SYSTEM_PROMPT = """You are an expert code review agent specializing in
performance analysis and code quality assessment. Analyze the code for:
- Memory management (excessive allocations, leaks, collection misuse)
- Algorithmic efficiency (redundant computations, poor data structures)
- I/O and resource management (blocking I/O, unclosed resources)
- Concurrency issues (thread safety, lock contention)

Score on a 1-10 scale. Return JSON:
{
  "performance_summary": "...",
  "quality_score": 7,
  "justification": "..."
}"""

def evaluate_with_llm(candidate_path):
    code = read_file(candidate_path)

    # LLM reviews code quality and returns a structured score
    response = call_llm(system=SYSTEM_PROMPT, user=code)
    result = parse_json(response)

    # Normalize 1-10 score to 0-1 range
    score = int(result["quality_score"])
    return min(max(score, 0), 10) / 10.0

This approach works well for properties like code readability, adherence to design patterns, or domain-specific idioms — anything a human reviewer would assess qualitatively.

Key Takeaways#

LLMs are generators, not optimizers. A single call produces plausible code. The magic is in the evaluate-select-iterate loop that turns generation into optimization.

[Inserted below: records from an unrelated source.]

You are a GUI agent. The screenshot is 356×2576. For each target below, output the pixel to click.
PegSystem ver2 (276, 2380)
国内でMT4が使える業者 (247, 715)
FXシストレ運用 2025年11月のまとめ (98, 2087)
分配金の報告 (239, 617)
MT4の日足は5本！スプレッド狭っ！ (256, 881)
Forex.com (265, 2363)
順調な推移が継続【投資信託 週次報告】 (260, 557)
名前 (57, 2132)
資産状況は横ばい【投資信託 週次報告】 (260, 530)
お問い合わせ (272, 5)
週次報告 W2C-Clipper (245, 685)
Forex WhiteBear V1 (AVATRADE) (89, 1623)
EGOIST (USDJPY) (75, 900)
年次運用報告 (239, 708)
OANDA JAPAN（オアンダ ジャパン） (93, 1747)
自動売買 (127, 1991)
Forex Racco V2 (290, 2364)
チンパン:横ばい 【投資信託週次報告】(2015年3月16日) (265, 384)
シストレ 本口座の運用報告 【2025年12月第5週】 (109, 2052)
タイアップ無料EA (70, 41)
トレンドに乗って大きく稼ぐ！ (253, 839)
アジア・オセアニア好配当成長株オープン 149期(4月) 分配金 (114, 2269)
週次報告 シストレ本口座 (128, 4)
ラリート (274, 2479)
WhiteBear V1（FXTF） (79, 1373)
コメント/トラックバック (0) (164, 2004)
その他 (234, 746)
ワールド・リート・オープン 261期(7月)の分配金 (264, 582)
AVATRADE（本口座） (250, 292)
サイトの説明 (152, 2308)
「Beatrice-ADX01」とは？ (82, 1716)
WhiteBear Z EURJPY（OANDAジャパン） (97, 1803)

The evaluator is the ceiling. The quality of your scoring function determines the maximum quality your optimization can achieve. Invest here first.

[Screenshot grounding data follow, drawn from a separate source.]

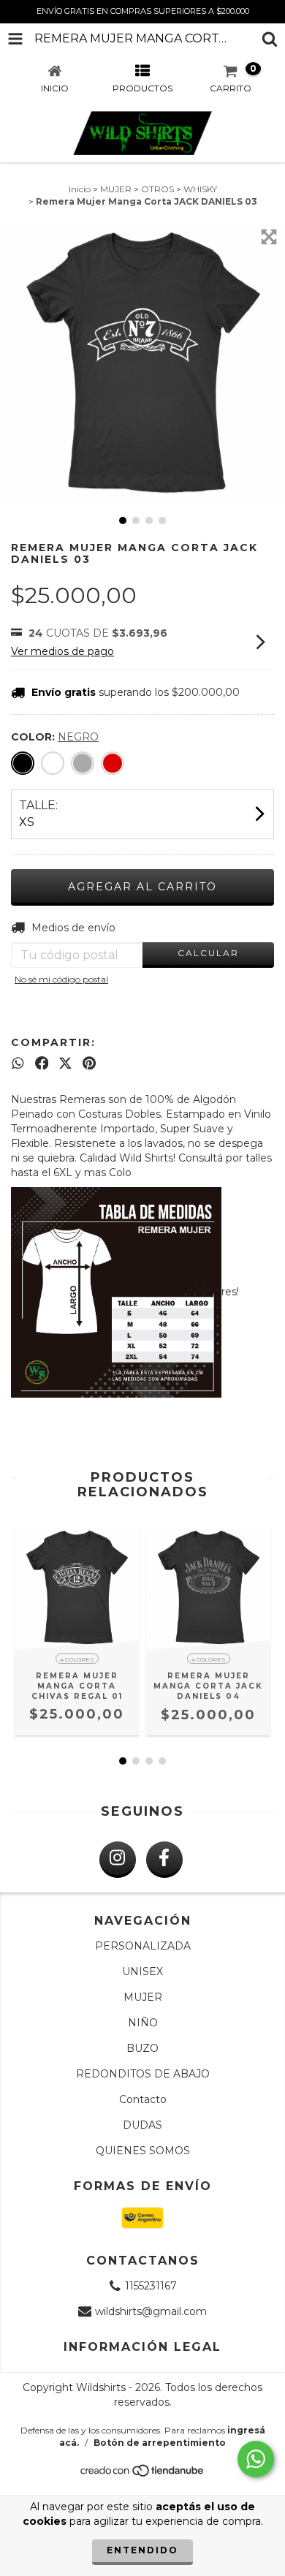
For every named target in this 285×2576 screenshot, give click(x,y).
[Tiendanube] (143, 2474)
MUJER (116, 188)
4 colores (77, 1659)
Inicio (80, 188)
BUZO (142, 2048)
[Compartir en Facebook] (42, 1063)
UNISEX (142, 1971)
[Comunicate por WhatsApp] (256, 2459)
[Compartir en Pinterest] (89, 1063)
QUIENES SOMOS (143, 2150)
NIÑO (143, 2022)
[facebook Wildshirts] (164, 1859)
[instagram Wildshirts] (117, 1859)
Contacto (143, 2099)
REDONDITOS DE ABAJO (143, 2073)
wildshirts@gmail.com (151, 2311)
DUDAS (142, 2125)
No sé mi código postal (61, 979)
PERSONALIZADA (143, 1945)
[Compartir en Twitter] (65, 1063)
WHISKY (200, 188)
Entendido (142, 2550)
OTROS (157, 188)
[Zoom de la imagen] (268, 236)
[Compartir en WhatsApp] (18, 1063)
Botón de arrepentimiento (160, 2442)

Close the feedback loop. The difference between "ask an LLM to optimize" and "run an optimization loop" is that the loop accumulates knowledge. Each generation's prompt includes what worked, what didn't, and why — information a single call can never have.

AlphaEvolve's recursive self-improvement hints at the future. The system co-evolves its own meta-prompts and mutation strategies — the prompts that drive optimization are themselves being optimized. This is where AI-assisted development is heading: not just generating code, but generating the process that generates better code.